- WHAT YOU NEED TO DO: Extract verbatim every line from the one containing "Select the UART icon" to the final line of the records below, inclusive, and exclude all pictures.

- SOURCE INFORMATION:
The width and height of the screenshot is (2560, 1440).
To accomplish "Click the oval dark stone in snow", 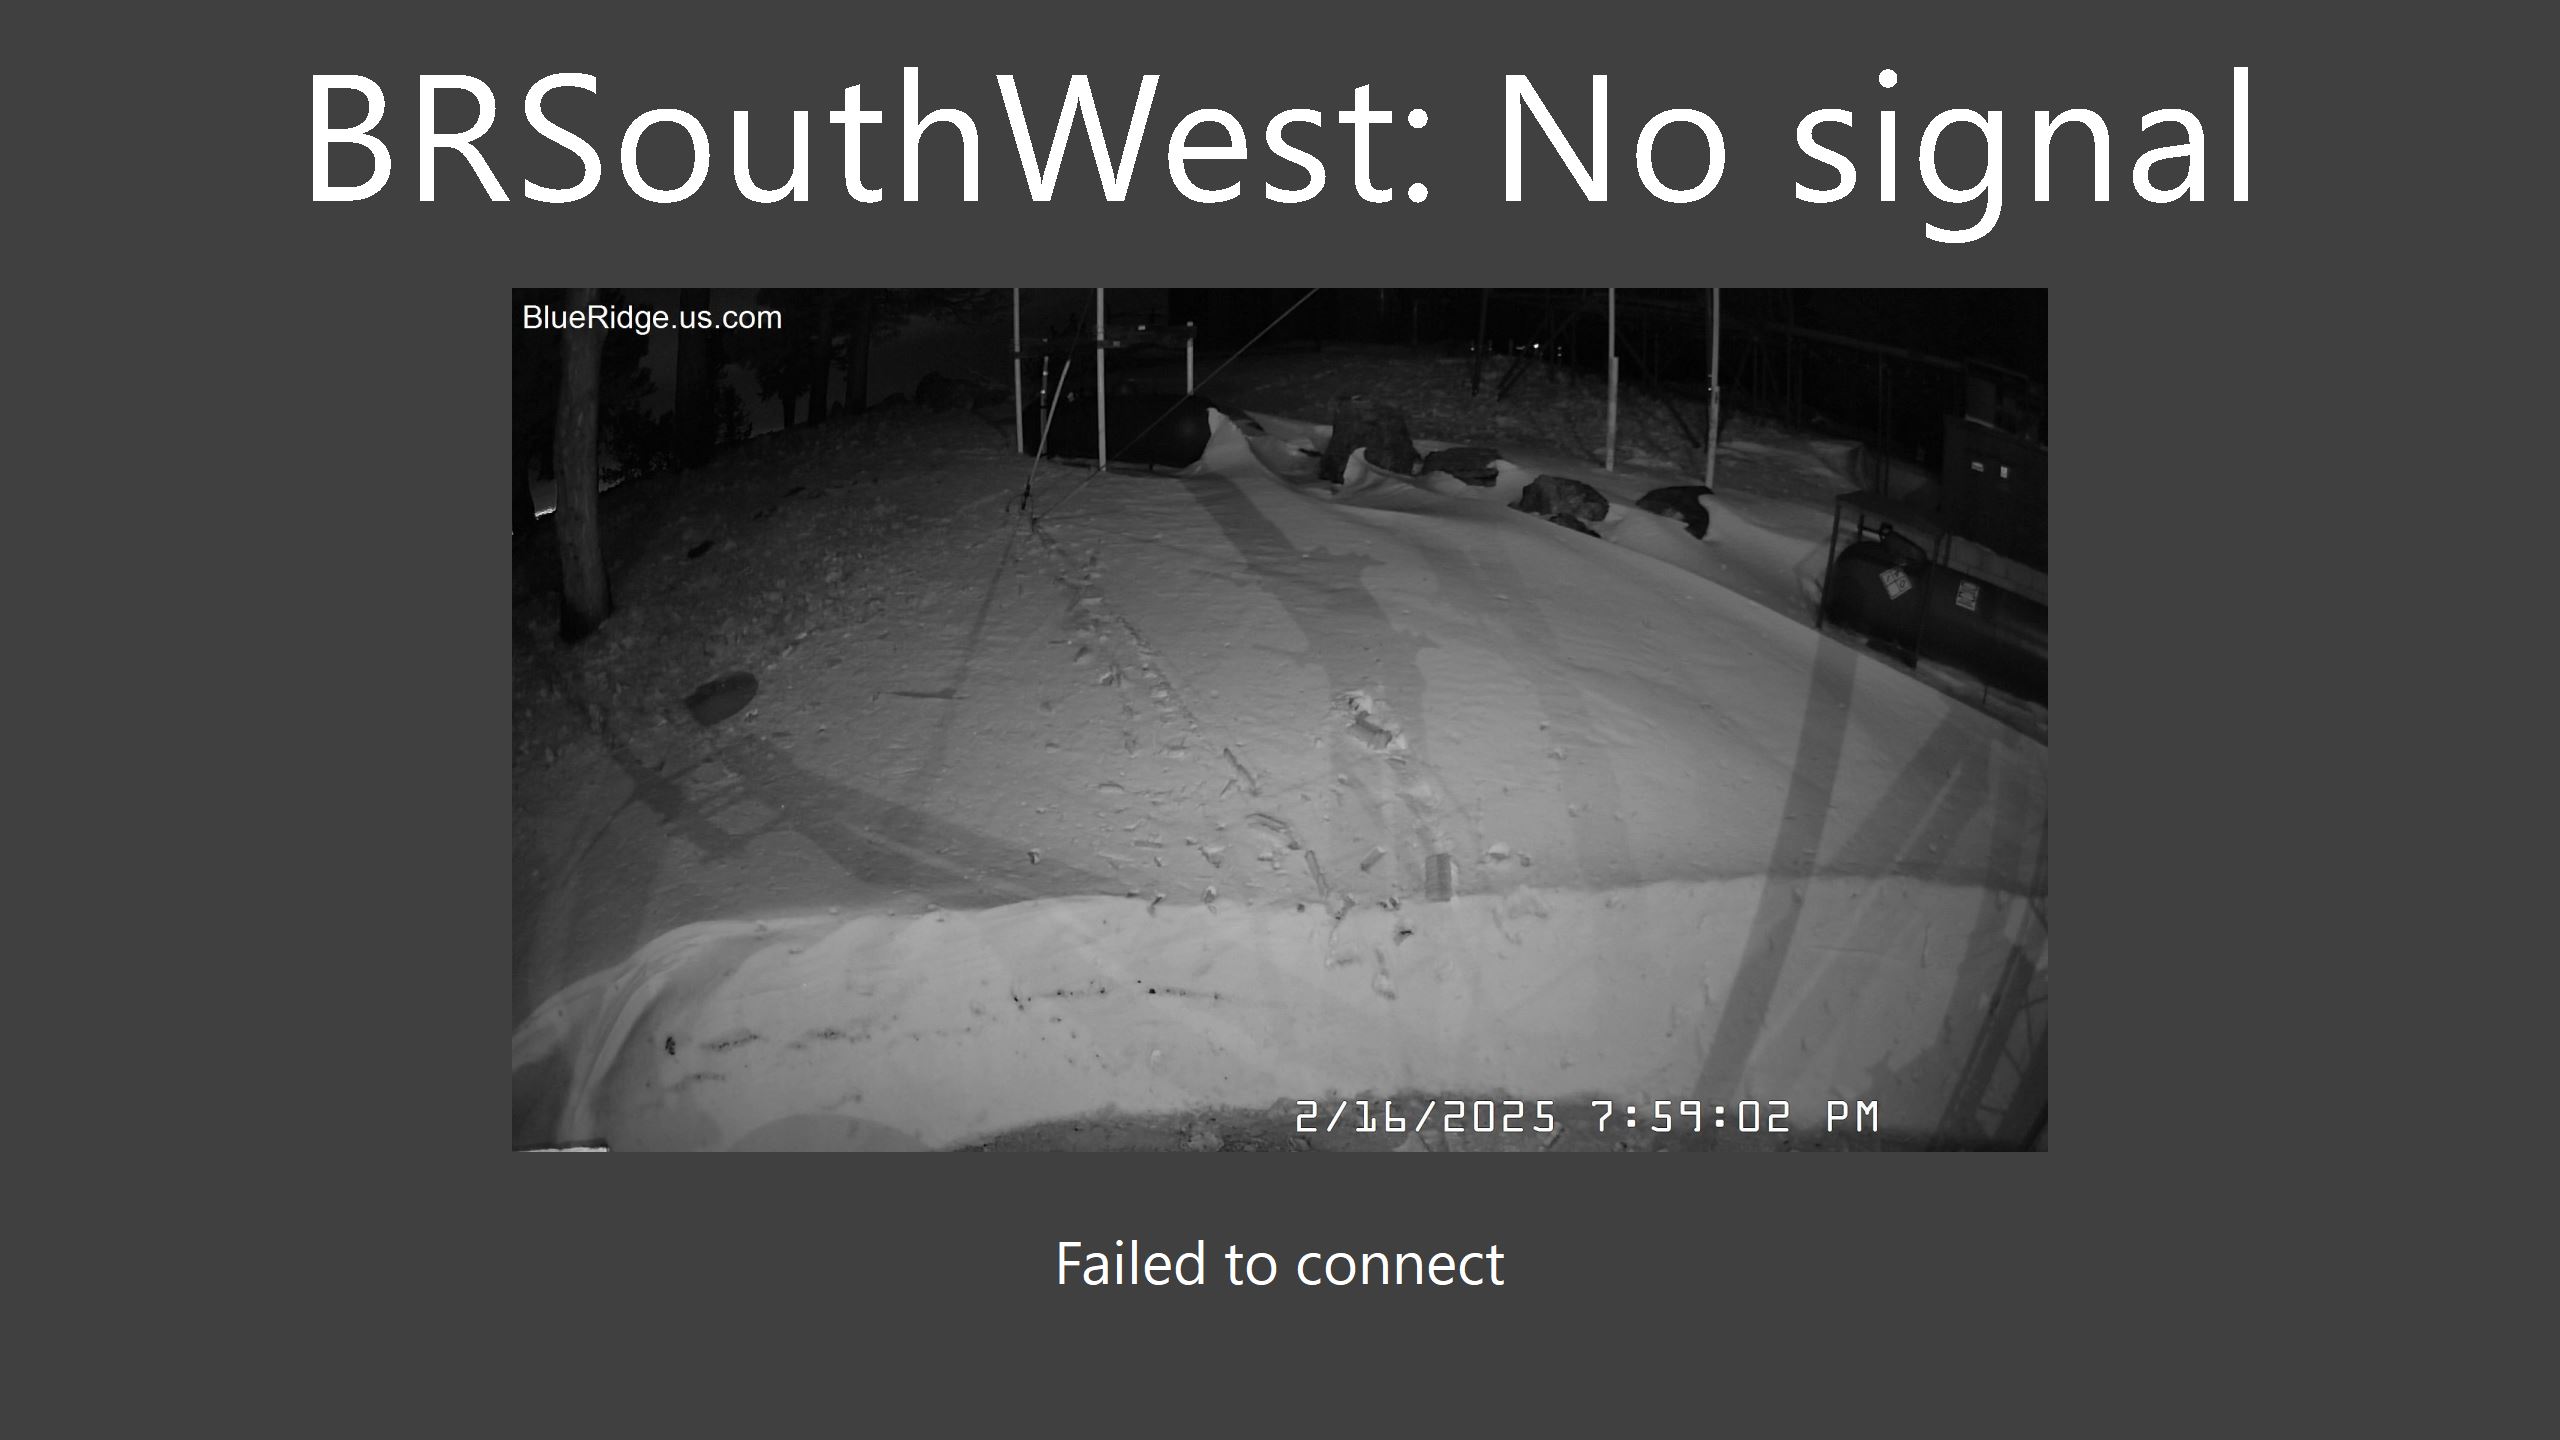I will point(720,697).
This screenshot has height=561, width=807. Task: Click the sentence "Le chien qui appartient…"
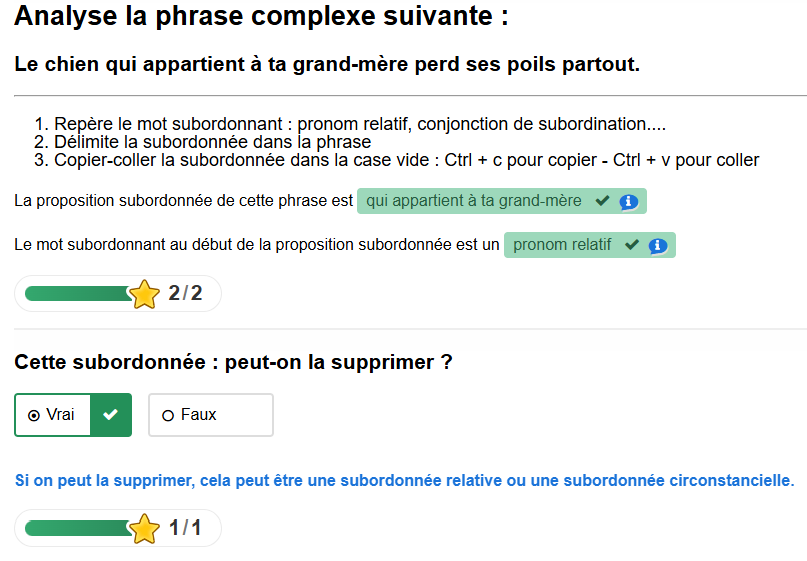(327, 65)

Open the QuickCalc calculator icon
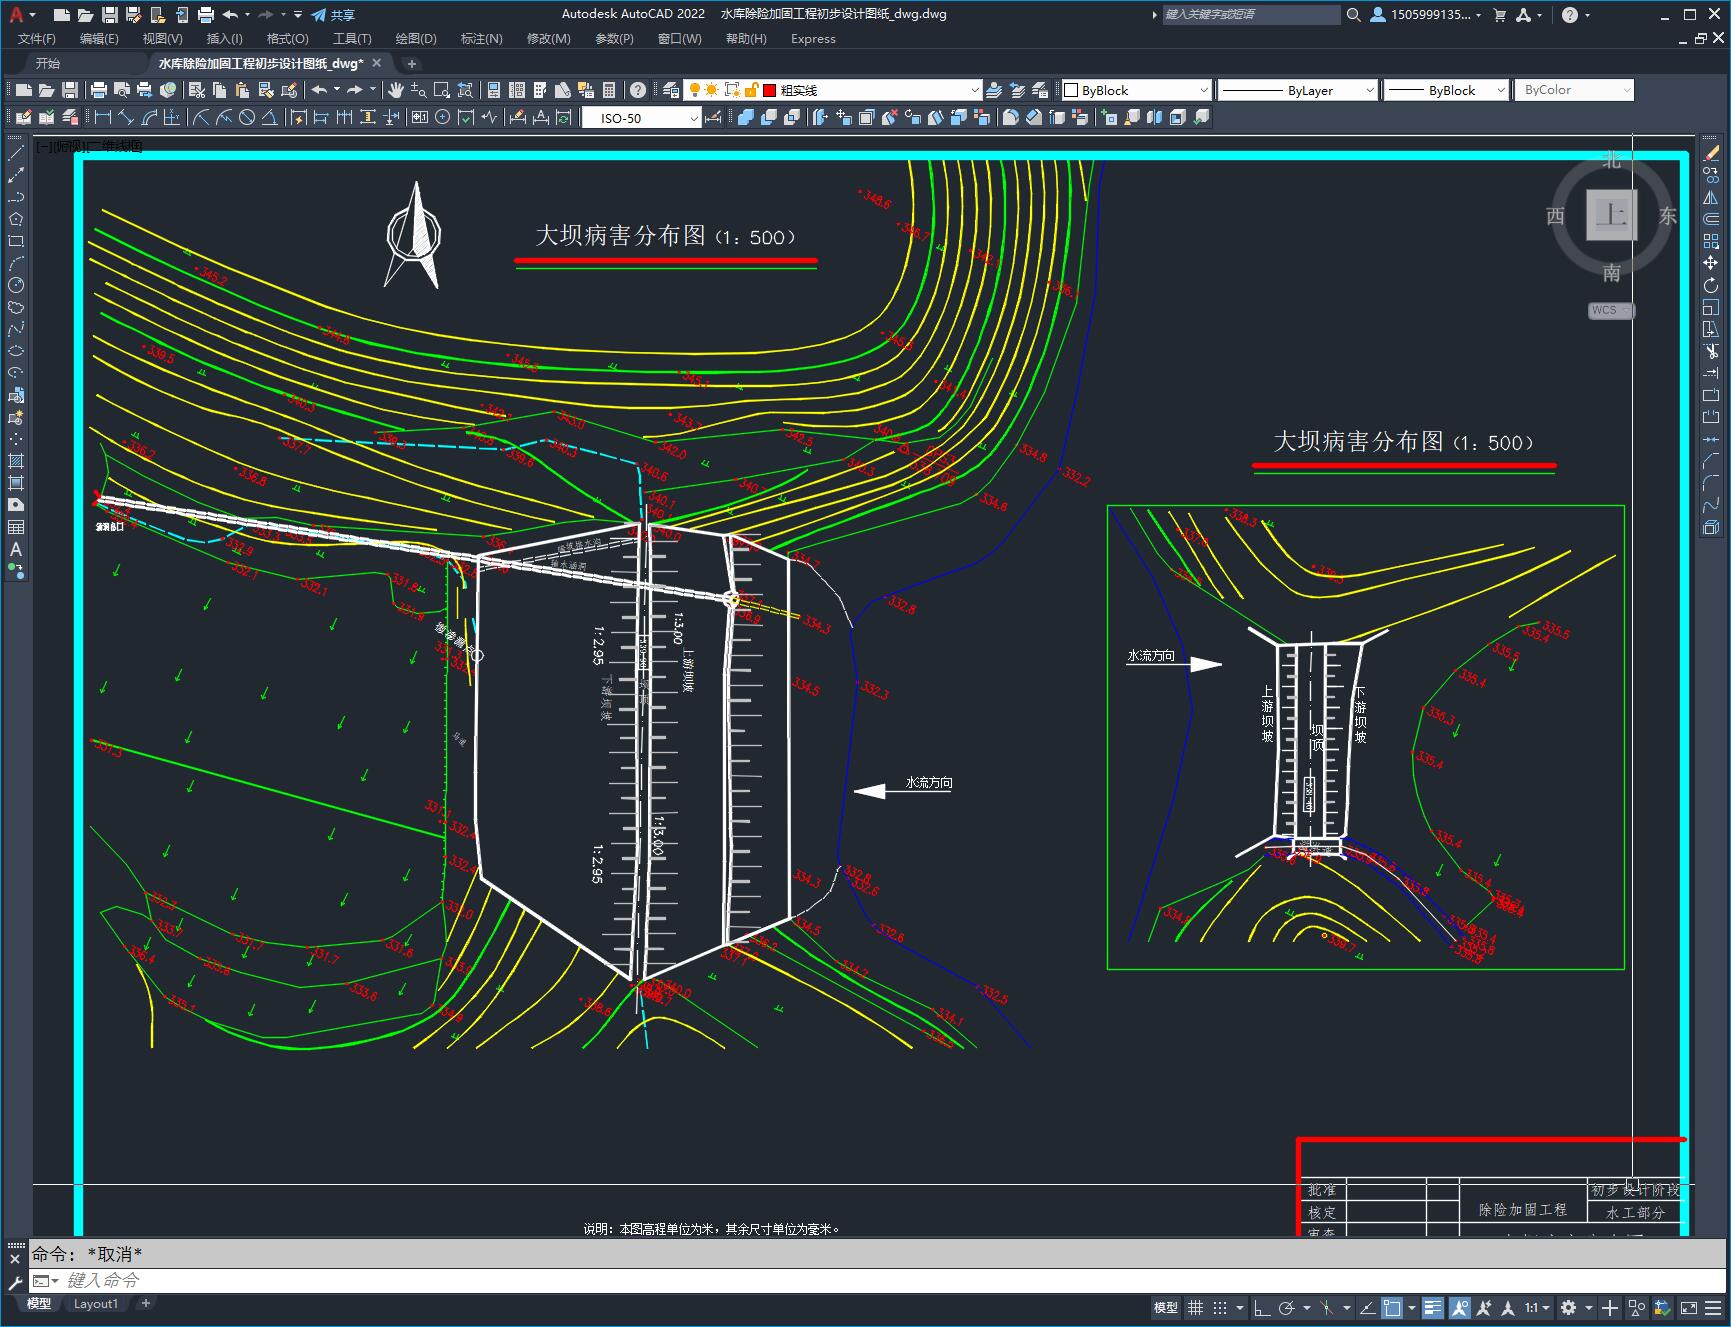pyautogui.click(x=609, y=90)
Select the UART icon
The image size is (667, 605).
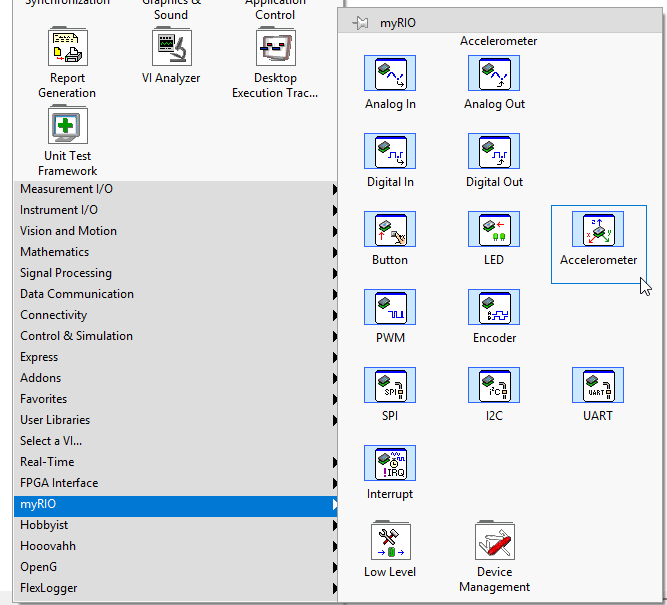click(598, 385)

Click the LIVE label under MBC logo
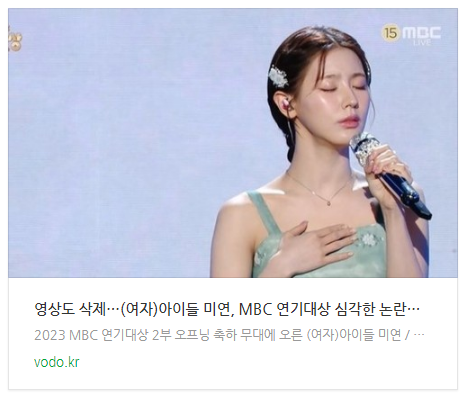click(x=422, y=43)
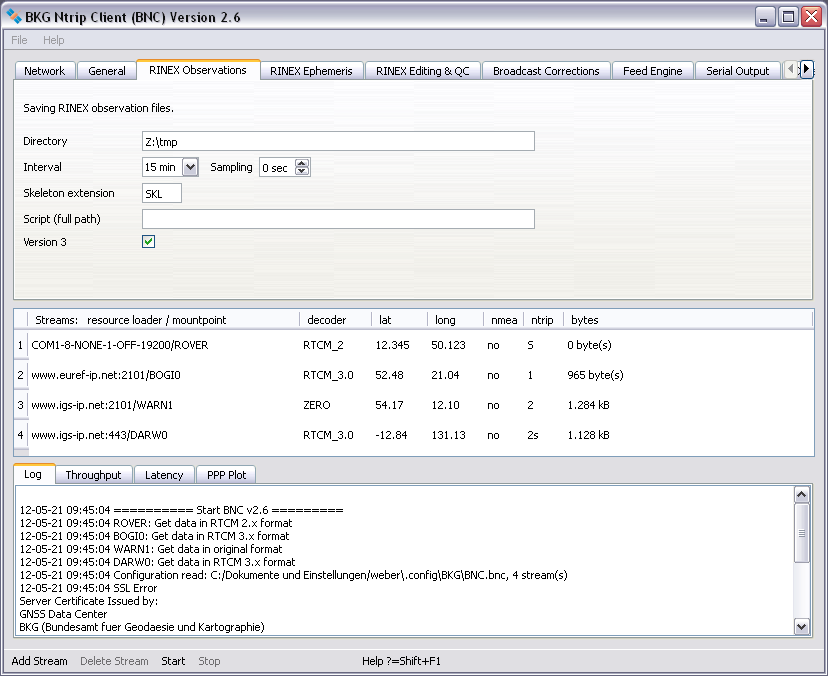
Task: View the PPP Plot tab
Action: 226,475
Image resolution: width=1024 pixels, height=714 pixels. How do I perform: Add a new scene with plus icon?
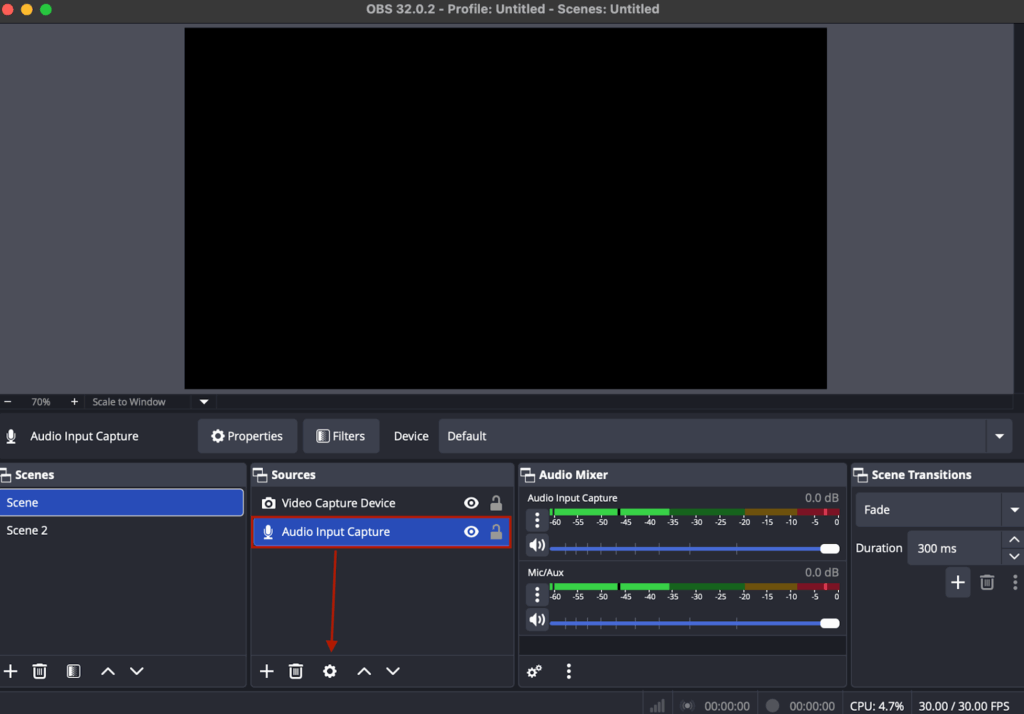(x=11, y=671)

- RESPONSE TO THE EXERCISE:
Select the UART icon
The image size is (667, 605).
click(598, 385)

Click the LIVE label under MBC logo
click(x=422, y=43)
Task: View the PPP Plot tab
Action: 226,475
Image resolution: width=1024 pixels, height=714 pixels. How do I perform: Add a new scene with plus icon?
(x=11, y=671)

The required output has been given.